[Listed entries — start]

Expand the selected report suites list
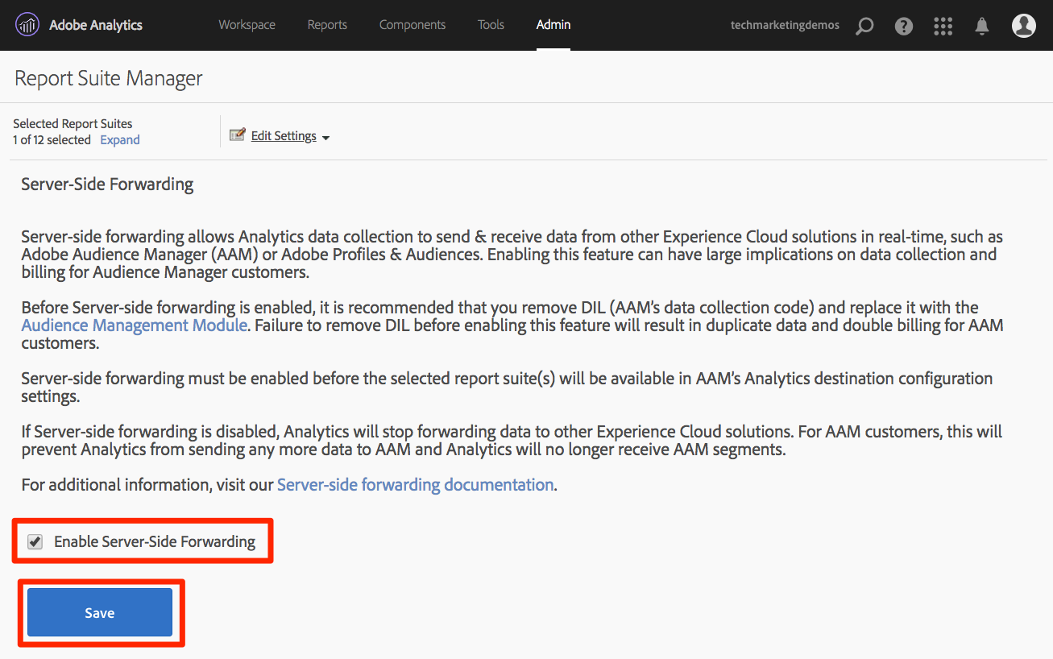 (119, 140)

[Listed entries — finish]
[Listed entries — start]

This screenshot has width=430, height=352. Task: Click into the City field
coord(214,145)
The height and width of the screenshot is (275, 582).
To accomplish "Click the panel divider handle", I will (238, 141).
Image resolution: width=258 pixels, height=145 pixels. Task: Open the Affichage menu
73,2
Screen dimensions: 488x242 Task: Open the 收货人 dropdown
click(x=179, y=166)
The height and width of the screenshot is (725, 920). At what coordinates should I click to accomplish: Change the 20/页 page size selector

[Listed entries — finish]

▶ [Task requirements] Check each line of the records above for "accomplish", and copy those that have it.

▶ [Response to the task]
To accomplish "Click the panel divider handle", I will (238, 141).
The height and width of the screenshot is (725, 920). At what coordinates should I click to accomplish: Change the 20/页 page size selector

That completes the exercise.